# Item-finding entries
• • • • • • •
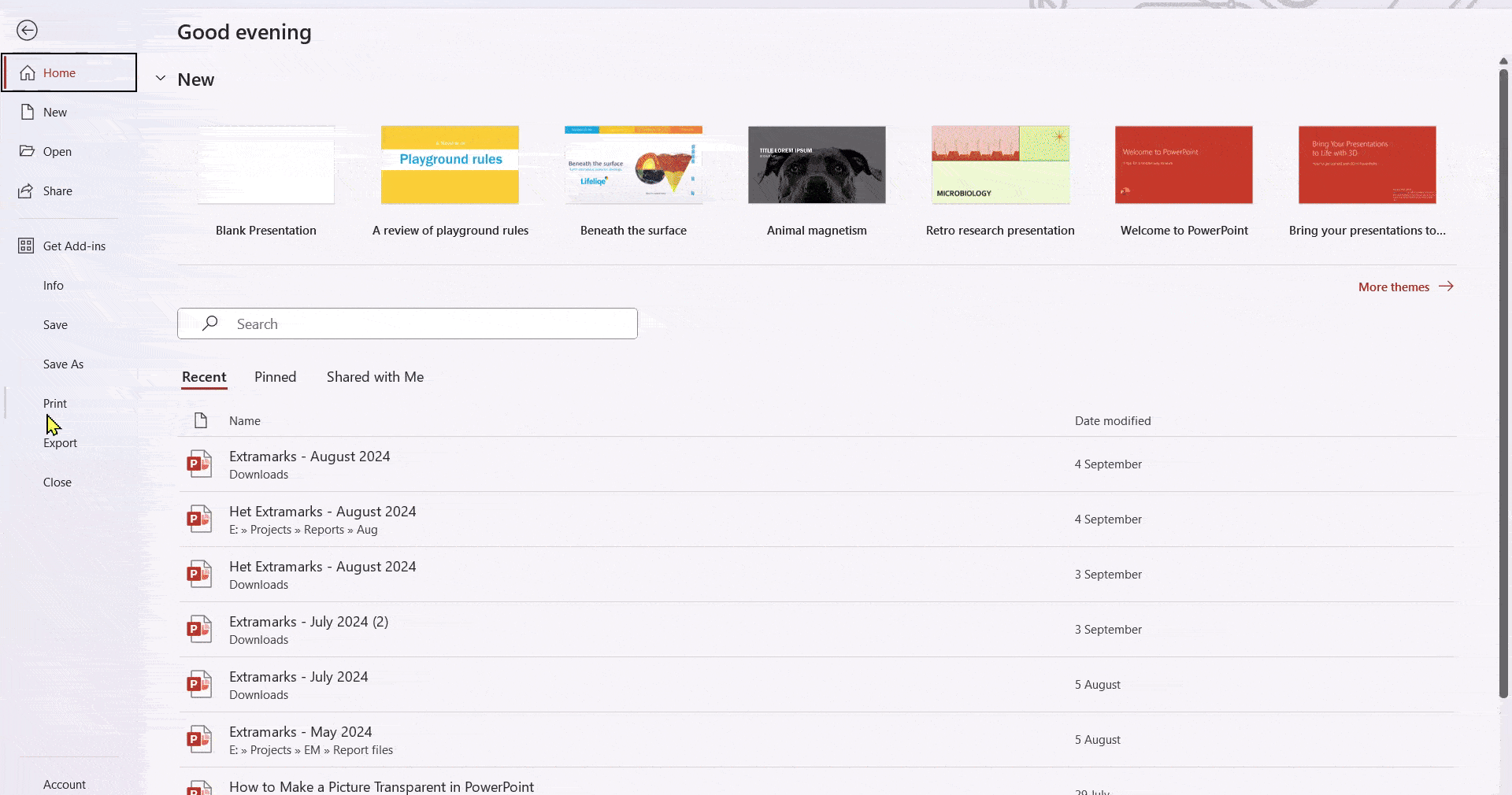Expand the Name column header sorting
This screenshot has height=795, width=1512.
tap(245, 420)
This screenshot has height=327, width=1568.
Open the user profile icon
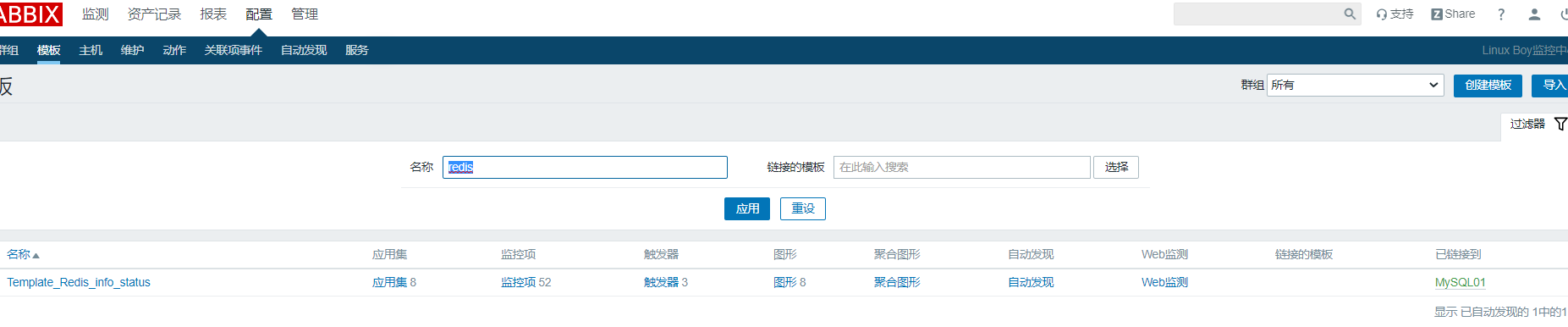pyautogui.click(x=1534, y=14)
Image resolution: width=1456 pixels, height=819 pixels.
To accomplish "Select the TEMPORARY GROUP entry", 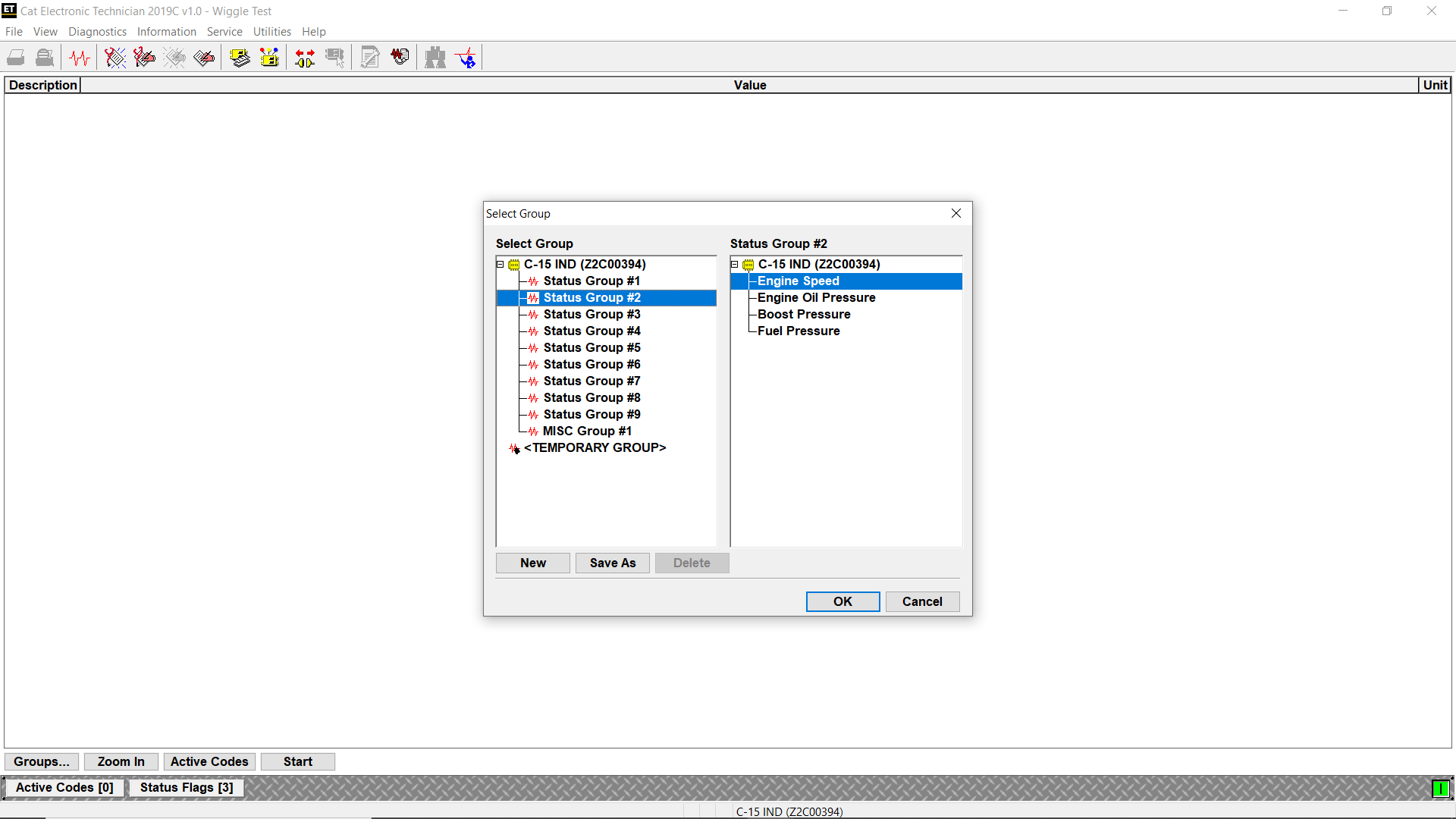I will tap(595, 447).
• • • • • • •
# EXERCISE OBJECTIVE
Write out the entries above word for word, from the start of the entries through the line that contains "pyautogui.click(x=1534, y=14)", including that line. Omit the pictures.

# RESPONSE TO THIS EXERCISE
Expand the Name column header sorting
This screenshot has height=795, width=1512.
tap(245, 420)
This screenshot has height=327, width=1568.
Open the user profile icon
pyautogui.click(x=1534, y=14)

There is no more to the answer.